> Task statement
Please, without any pictures, transcribe the lines from the one holding "You are a computer-use agent." to the end of the listing, both ends included.
Records for the task below:
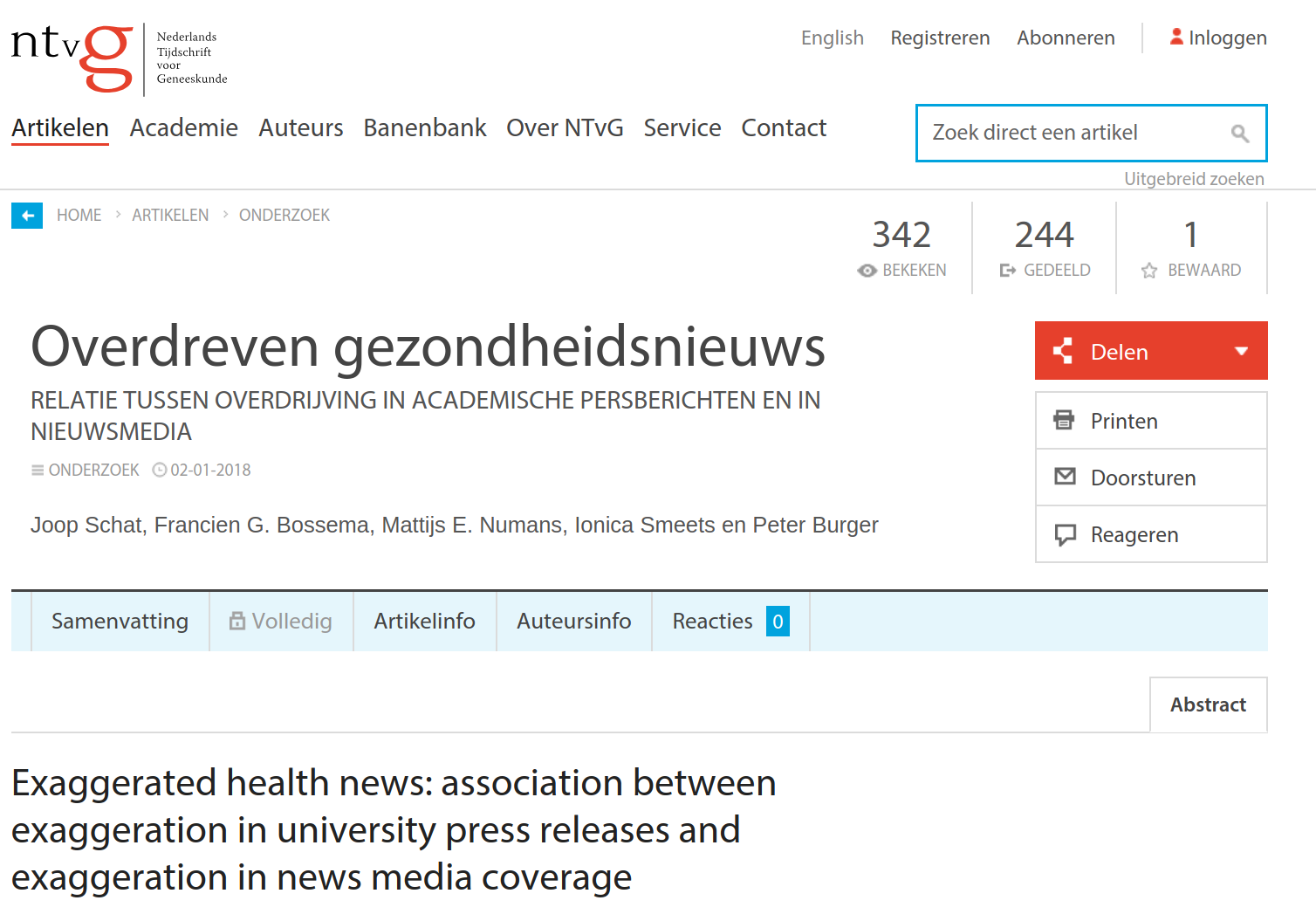This screenshot has width=1316, height=921.
Task: Focus the article search field
Action: coord(1073,133)
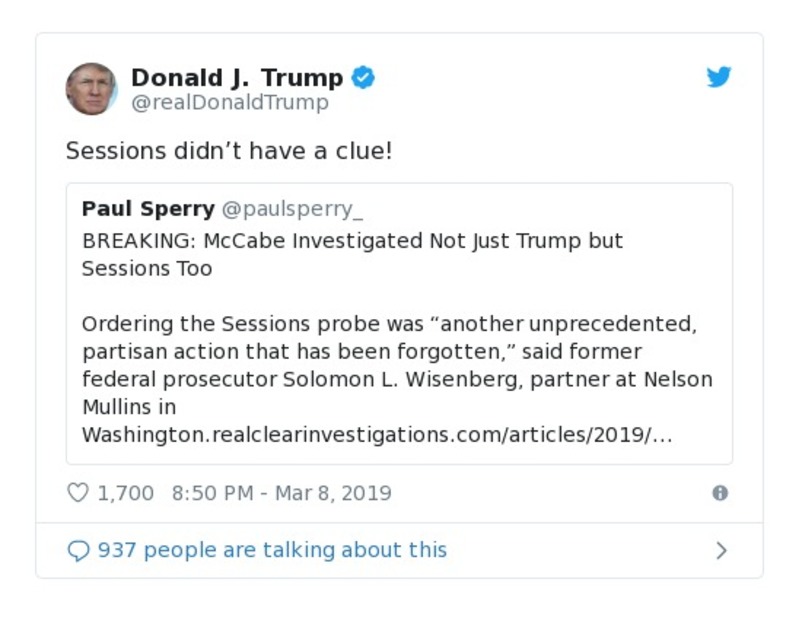Viewport: 799px width, 630px height.
Task: Click the "BREAKING: McCabe Investigated" headline line
Action: coord(352,241)
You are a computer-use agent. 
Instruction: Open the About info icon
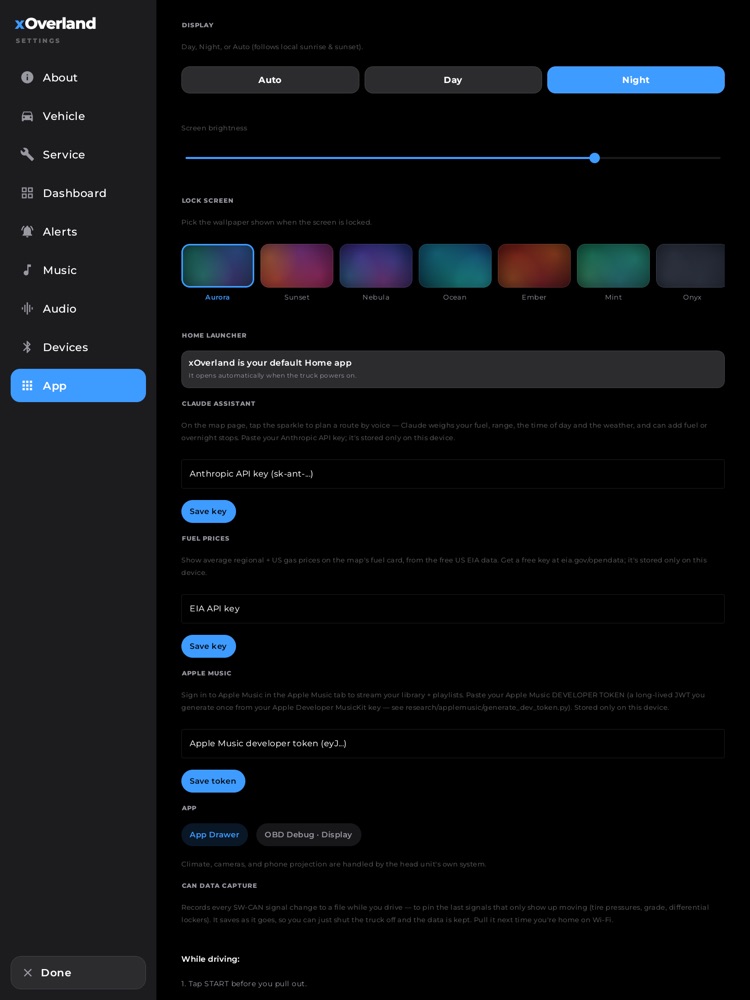[27, 77]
End of Records for the task.
> Result
You are a computer-use agent. 
Instruction: Open the About info icon
[27, 77]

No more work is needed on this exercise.